Prompt: Quote the records verbatim from the line with "How do I perform: Select the Organization" through the line with "Action: (x=169, y=277)", including both of those lines.

Data for this exercise:
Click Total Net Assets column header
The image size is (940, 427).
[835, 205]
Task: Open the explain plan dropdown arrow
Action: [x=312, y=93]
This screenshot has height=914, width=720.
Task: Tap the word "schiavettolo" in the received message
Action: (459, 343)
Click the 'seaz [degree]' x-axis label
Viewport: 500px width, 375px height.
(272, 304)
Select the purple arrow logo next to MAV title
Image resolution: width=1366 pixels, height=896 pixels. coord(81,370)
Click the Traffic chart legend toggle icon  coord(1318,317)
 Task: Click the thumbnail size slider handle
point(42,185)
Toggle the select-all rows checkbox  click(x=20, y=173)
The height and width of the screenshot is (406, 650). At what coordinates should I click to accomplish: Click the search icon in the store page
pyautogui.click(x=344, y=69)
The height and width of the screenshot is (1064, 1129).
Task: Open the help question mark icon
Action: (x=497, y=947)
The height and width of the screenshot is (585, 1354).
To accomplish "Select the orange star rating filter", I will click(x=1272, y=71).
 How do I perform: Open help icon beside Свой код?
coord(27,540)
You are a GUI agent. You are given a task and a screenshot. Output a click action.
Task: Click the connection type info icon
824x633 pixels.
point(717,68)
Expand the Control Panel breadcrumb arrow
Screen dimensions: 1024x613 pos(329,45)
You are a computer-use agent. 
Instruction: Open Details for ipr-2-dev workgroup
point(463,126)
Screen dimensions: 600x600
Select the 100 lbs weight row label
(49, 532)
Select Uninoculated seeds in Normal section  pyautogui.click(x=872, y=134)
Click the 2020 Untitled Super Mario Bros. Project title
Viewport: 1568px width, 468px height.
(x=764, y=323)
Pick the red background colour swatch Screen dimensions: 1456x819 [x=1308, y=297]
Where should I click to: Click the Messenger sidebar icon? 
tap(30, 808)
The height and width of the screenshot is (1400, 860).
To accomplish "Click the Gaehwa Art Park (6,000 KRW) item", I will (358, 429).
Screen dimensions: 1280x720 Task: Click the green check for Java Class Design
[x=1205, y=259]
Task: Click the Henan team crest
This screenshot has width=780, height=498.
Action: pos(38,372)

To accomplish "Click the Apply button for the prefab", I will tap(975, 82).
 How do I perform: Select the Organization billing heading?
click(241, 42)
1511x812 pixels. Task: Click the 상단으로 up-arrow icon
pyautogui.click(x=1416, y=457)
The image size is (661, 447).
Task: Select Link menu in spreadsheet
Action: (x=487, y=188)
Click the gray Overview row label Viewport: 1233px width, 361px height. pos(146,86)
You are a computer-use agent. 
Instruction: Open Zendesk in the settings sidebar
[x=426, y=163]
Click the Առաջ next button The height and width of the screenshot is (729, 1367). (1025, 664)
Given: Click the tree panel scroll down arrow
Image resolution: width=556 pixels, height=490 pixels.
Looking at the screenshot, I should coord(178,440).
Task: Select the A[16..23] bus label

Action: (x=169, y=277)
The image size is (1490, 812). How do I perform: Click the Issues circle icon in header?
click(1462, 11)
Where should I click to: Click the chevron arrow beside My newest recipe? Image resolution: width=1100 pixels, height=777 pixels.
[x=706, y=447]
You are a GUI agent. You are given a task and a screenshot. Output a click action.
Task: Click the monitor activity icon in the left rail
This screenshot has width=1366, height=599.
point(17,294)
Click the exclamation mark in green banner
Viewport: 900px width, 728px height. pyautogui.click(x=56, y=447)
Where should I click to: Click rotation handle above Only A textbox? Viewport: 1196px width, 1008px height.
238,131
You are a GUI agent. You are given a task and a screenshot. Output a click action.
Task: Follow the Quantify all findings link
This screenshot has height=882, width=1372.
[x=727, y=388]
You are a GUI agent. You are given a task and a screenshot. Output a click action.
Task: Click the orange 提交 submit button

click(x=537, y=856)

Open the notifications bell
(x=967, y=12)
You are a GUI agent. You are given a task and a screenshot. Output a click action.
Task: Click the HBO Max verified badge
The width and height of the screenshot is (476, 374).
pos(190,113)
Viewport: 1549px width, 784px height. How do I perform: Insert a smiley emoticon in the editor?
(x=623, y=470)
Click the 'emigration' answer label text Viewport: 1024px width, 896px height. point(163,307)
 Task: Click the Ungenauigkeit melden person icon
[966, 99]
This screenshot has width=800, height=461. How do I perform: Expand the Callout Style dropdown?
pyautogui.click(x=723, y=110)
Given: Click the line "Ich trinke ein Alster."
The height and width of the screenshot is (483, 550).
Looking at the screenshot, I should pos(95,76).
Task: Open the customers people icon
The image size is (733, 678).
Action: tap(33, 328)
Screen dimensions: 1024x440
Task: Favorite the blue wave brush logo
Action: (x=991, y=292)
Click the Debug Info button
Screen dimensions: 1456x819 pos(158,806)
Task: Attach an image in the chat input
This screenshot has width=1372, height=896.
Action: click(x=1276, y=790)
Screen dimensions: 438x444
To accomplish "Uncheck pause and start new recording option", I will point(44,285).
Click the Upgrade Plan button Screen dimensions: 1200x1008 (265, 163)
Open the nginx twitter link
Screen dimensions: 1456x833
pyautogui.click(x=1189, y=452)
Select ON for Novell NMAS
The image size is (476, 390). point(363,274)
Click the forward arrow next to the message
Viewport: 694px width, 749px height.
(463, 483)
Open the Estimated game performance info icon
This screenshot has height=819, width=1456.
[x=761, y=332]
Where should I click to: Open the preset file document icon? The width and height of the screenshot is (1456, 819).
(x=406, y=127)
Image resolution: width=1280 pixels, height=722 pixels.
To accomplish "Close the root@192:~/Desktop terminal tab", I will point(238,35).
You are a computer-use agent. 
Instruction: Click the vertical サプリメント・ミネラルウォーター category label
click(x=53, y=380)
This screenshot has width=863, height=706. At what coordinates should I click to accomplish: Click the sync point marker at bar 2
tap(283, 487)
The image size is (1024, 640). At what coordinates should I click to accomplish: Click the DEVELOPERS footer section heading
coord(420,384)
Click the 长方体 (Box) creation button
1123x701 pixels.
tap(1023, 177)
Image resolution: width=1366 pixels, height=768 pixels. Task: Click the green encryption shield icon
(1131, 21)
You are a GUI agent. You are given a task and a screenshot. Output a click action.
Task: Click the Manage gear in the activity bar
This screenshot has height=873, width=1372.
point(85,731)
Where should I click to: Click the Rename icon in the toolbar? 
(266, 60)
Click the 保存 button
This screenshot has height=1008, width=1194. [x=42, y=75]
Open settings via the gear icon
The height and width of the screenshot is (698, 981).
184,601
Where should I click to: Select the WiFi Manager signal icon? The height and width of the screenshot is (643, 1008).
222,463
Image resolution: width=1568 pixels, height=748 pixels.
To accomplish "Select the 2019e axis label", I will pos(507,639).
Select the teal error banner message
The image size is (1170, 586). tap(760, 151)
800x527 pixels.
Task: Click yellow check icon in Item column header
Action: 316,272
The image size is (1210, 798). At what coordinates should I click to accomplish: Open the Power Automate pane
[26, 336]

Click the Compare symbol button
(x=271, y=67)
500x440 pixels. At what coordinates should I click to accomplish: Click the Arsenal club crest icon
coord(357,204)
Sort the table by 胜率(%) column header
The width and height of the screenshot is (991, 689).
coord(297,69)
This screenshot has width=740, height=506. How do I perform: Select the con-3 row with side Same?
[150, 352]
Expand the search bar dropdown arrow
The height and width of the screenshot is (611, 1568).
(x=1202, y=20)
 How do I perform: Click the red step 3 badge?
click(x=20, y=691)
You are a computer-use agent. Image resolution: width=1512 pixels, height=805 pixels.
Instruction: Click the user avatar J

Correct answer:
 How do I perform: Select the Organization billing heading?
click(241, 42)
1511x812 pixels. Task: Click the 상단으로 up-arrow icon
pyautogui.click(x=1416, y=457)
The image size is (661, 447).
Task: Select Link menu in spreadsheet
Action: (x=487, y=188)
Click the gray Overview row label Viewport: 1233px width, 361px height. pos(146,86)
You are a computer-use agent. 
Instruction: Open Zendesk in the settings sidebar
[x=426, y=163]
Click the Առաջ next button The height and width of the screenshot is (729, 1367). (1025, 664)
Given: Click the tree panel scroll down arrow
Image resolution: width=556 pixels, height=490 pixels.
Looking at the screenshot, I should coord(178,440).
Task: Select the A[16..23] bus label

Action: (x=169, y=277)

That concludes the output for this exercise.